3 responses to “News and views from the front and from home

  1. montlaskymontlasky July 24, 2014 at 10:42 am

    Excellent articles and comment(s)
    Charles’s comments are very good-afterall he is on the spot. I personally would not make any comments for fear that Charles would tear me to pieces!


  2. Bev Goldman July 19, 2014 at 4:19 pm



  3. Geoff Boner July 19, 2014 at 3:19 pm

    Dear Mike,

    This war is continuing and there is no clear end in sight.
    We do receive a lot of information but not all. The information we receive on the damage done by our troops within Gaza is quite superficial, and contains numbers of buildings destroyed, number of casualties, almost exclusively on the Gaza side and the fact they many tunnels have been exposed. There are no exact details. It is important to realize that providing exact details will also provide the Gazan side with details of what is going on and where the Israeli troops are. Gaza may be a small area but it is still important not to provide too much information.

    In Israel one subscribers having Cable or Satellite TV are able to find literally hundreds of stations including many news stations in many different languages. There are three main Israeli channels, which also provide news. One channel is government, whereas two channels are private. Over the past few days all three channels have changed their programming to continuous descriptions on what is going on (information provided by army spokesmen, reports of injured from hospitals and reports of rocket landings from all over the country) and to commentary. All these channels have excellent presenters with excellent analysts and commentators. All of them are able to show all points of view and have often managed to contact people living in Gaza. In the crazy world we live in one channel showed a film about a young Gazan girl who had been treated in the oncological department in the Rambam hospital in Haifa. She had been there 9 months accompanied by her father and was due to return to Gaza. The child who had not been home or seen her mother in 9 months was anxious to get home but when they reached the border post they were told that it was closed because of hostilities in the area.

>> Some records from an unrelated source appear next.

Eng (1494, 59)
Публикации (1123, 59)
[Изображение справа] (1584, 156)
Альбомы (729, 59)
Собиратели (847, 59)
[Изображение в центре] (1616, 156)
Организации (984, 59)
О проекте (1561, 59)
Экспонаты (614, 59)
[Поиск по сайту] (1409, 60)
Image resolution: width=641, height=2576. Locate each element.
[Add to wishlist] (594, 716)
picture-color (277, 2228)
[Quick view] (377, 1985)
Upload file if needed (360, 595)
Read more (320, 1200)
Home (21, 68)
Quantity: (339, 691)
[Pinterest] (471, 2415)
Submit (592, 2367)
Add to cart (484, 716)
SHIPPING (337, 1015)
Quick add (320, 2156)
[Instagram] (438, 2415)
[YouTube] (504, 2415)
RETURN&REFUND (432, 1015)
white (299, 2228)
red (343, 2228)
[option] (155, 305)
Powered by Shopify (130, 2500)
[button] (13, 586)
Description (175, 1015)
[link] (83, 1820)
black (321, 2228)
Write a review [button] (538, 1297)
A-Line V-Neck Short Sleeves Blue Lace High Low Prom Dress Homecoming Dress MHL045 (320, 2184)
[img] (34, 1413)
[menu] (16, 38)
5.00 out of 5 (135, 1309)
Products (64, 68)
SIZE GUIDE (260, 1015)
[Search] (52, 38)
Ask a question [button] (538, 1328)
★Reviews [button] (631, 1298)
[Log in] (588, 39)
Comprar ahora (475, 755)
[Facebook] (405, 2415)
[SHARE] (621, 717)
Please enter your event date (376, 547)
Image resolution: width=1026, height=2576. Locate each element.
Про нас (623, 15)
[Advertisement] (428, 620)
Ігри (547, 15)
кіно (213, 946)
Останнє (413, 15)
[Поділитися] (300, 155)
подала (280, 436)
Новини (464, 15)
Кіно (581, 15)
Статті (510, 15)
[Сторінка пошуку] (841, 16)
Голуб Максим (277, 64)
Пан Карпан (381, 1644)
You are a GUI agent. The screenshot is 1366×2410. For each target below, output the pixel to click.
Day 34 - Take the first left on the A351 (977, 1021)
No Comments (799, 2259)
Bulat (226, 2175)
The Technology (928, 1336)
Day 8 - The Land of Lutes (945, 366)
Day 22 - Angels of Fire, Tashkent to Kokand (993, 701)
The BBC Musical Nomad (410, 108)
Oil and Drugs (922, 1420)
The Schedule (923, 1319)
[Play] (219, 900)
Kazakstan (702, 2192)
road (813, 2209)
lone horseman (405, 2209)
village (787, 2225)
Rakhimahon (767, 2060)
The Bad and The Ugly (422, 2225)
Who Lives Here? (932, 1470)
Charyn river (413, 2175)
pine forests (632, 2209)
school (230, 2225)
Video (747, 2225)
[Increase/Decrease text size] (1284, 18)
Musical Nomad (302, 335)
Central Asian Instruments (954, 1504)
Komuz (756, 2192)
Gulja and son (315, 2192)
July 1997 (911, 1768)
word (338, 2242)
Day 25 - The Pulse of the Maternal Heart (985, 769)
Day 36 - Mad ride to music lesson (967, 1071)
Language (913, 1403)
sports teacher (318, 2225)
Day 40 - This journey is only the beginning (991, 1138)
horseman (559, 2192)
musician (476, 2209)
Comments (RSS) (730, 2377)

    You quite rightly stated that the best outcome of this war would be the complete defeat of Hamas. The Americans and allies did this in WWII, but the world would never let Israel attain a complete victory. This has been so in all our previous wars. The major world powers and many smaller nations can indiscriminately kill civilians. The examples are too many to mention. A relatively small number of civilians get killed either due to being in the wrong place at the wrong time or by mistake and there is a world outcry. We will have to continue to remain strong and to defend ourselves.

    As to protecting ourselves, there are many air-raid shelters throughout the country but they are often not close enough and when you have a warning of 15 seconds to 2 minutes it is difficult to reach them. People have been advised to build their own safe rooms or convert other rooms into safe rooms New apartment buildings all have safe rooms. We decided about two years ago to add on a safe room to our house.There was a construction firm, who took on a number of constructions of safe rooms in or area. We are talking of a room of 3 meters by 3 meters, with wall and roof of 30 cm reinforced concrete. Their are special steel windows and doors and air vents. As this room forms part of our house, we are now protected. Over the past few days there has been one warning in our area. This was not a cheap exercise and cost us close to 100,000 shekels or about $30,000. But we are safe.

    My suggestion for an outcome to the Gazan crisis would be the annexation of Gaza to Egypt. After the war of independence in 1948 Egypt ruled Gaza until the Six Day war in 1967. It was never independent. It is too small with too many people and no real means of support to be completely independent. Forming part of Egypt would allow the economy to become part of the Egyptian economy. The same would apply to the West Bank which should become part of Jordan, as it was from 1948 till 1967. However, neither Egypt or Jordan wants this burden.